> PROBLEM STATEMENT: Can you write out the records word for word, starting at the line that contains "Task: Click the Java Application icon" and ending at the end of the records, with the pictures left out?

> DATASET EXCERPTS:
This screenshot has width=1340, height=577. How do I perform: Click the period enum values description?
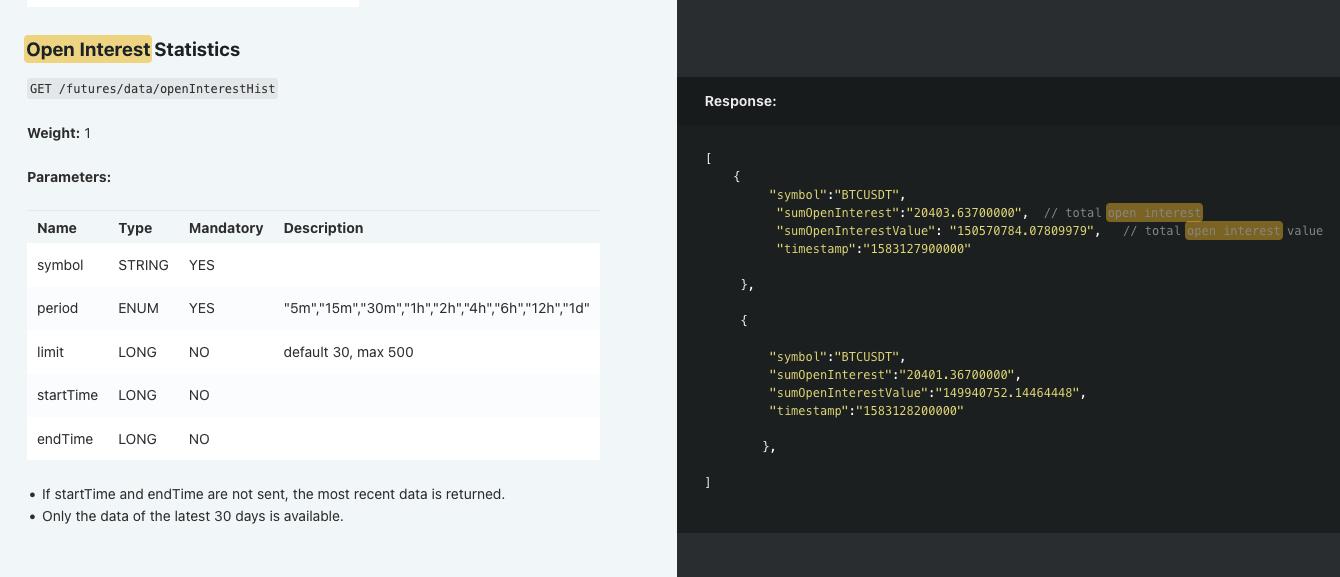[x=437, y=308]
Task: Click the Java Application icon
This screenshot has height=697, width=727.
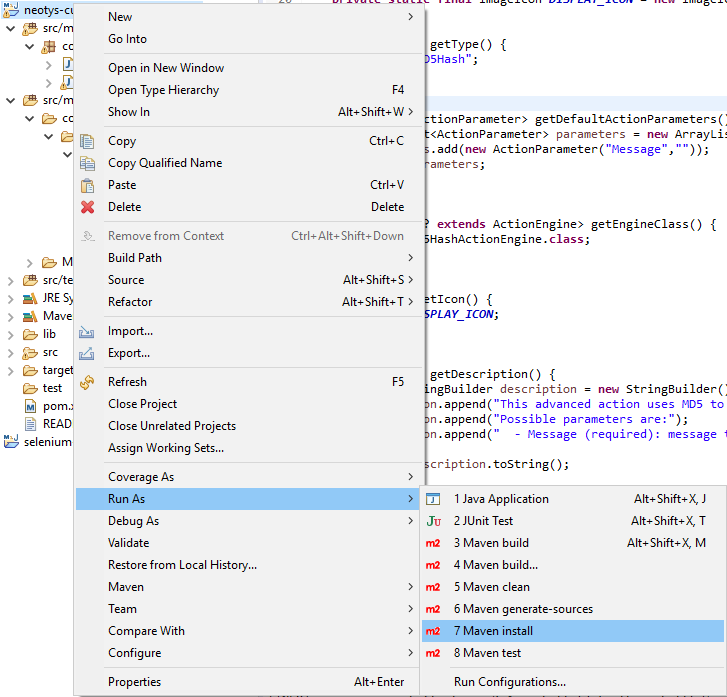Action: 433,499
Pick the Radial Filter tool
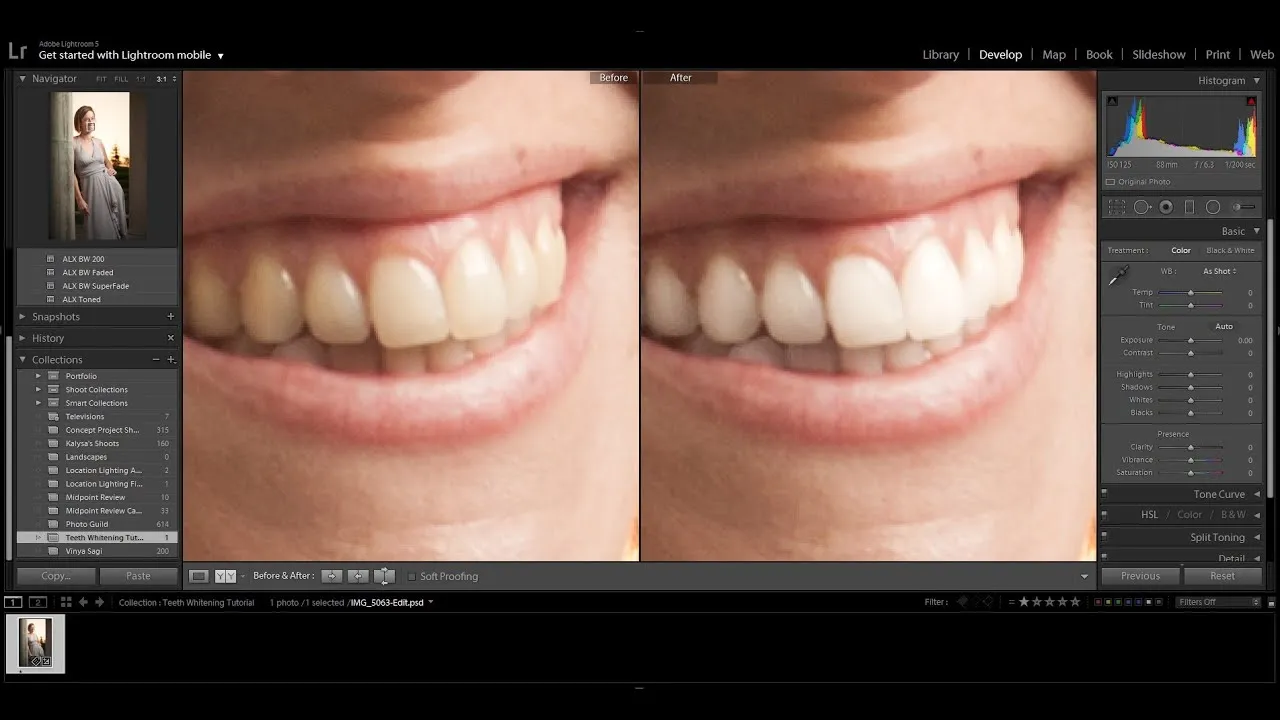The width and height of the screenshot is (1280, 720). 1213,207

> TASK SOLUTION:
Task: Click the Java Application icon
This screenshot has height=697, width=727.
Action: 433,499
Pick the Radial Filter tool
The width and height of the screenshot is (1280, 720). 1213,207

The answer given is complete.